「民主主義の危機が迫っている」と警鐘を鳴らす加藤創太氏=佐賀市のホテルニューオータニ佐賀

 佐賀政経懇話会(佐賀新聞社主催)の8月例会が3日、佐賀市のホテルニューオータニ佐賀であり、東京財団研究理事の加藤創太氏(48)が講演した。英国の欧州連合(EU)離脱問題や米国大統領選での“トランプ旋風”を解説し、「民主主義に危機が迫っている」と警鐘を鳴らした。

 加藤氏は、英国のEU離脱はグローバル化の進む世界情勢の中で、時代に逆行するような「反グローバリズム」の思想が根底にあると指摘した。離脱支持者の大半は高齢者で、若者世代の意見に勝った「シルバー民主主義」の影響も大きかったと分析した。

 シルバー民主主義に関し「日本も高齢者への社会福祉が財政赤字に影響して、若者世代の将来的な負担になっている」と主張した。
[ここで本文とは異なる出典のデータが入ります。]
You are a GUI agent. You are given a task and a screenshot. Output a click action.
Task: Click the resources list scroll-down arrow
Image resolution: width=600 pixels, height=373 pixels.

 米共和党の大統領候補となった実業家、トランプ氏が支持を集める背景については「移民や異教徒などを敵に見立て、国民を扇動する典型的なポピュリズム」と説明した。「彼が大統領になれば、日本との安保や貿易姿勢に不満を持っているので、日米関係が今のように良好に続くか心配だ」と述べた。

 加藤氏は4日午前11時から武雄市の武雄センチュリーホテルで開く佐賀西部政経セミナーでも講演する。